Every line holding the string "KACAR" should be copied out of the listing.

Content starts

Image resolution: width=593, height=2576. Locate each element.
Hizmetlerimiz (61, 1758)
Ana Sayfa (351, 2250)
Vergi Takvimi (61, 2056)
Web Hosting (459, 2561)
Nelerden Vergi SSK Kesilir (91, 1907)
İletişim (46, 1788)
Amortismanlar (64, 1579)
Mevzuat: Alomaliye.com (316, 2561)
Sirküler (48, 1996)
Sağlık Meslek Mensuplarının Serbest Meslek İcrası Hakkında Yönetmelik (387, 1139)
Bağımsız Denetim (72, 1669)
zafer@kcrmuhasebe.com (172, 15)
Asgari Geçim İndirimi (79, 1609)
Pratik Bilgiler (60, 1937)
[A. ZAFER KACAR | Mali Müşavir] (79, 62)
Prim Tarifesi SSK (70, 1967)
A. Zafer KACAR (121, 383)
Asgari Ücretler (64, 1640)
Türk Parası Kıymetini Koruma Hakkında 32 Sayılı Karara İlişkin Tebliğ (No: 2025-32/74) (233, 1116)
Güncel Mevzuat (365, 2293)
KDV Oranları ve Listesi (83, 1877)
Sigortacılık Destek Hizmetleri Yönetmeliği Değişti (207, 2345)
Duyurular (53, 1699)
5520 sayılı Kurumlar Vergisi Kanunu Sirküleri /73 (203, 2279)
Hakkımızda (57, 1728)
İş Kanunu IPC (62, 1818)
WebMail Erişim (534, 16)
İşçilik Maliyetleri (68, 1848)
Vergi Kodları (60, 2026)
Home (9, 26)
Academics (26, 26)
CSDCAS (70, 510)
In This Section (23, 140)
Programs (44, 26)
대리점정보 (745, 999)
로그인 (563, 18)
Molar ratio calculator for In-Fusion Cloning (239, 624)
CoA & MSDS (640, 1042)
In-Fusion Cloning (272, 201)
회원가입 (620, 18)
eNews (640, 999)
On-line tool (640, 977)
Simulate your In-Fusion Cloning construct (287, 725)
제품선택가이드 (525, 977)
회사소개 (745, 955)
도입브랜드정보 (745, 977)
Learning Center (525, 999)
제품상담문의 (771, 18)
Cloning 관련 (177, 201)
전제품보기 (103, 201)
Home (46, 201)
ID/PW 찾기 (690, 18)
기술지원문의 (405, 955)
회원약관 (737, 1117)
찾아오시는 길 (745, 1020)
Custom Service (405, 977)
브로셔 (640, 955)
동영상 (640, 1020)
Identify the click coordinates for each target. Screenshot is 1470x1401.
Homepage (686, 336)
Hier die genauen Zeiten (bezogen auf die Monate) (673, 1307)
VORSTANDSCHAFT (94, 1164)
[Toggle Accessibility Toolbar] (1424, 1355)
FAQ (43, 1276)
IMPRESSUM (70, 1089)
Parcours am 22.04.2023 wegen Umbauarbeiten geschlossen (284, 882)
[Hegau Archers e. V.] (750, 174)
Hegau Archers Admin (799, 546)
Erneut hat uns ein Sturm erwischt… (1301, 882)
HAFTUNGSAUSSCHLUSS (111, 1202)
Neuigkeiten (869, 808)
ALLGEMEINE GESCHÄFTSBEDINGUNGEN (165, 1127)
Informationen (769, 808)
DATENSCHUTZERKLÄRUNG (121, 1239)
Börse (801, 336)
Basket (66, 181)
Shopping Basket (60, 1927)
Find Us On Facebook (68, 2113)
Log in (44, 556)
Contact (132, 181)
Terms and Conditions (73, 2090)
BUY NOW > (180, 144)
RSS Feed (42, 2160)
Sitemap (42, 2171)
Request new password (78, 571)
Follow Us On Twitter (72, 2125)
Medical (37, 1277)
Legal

Content ends

Result for this exercise
[A. ZAFER KACAR | Mali Müşavir] (79, 62)
A. Zafer KACAR (121, 383)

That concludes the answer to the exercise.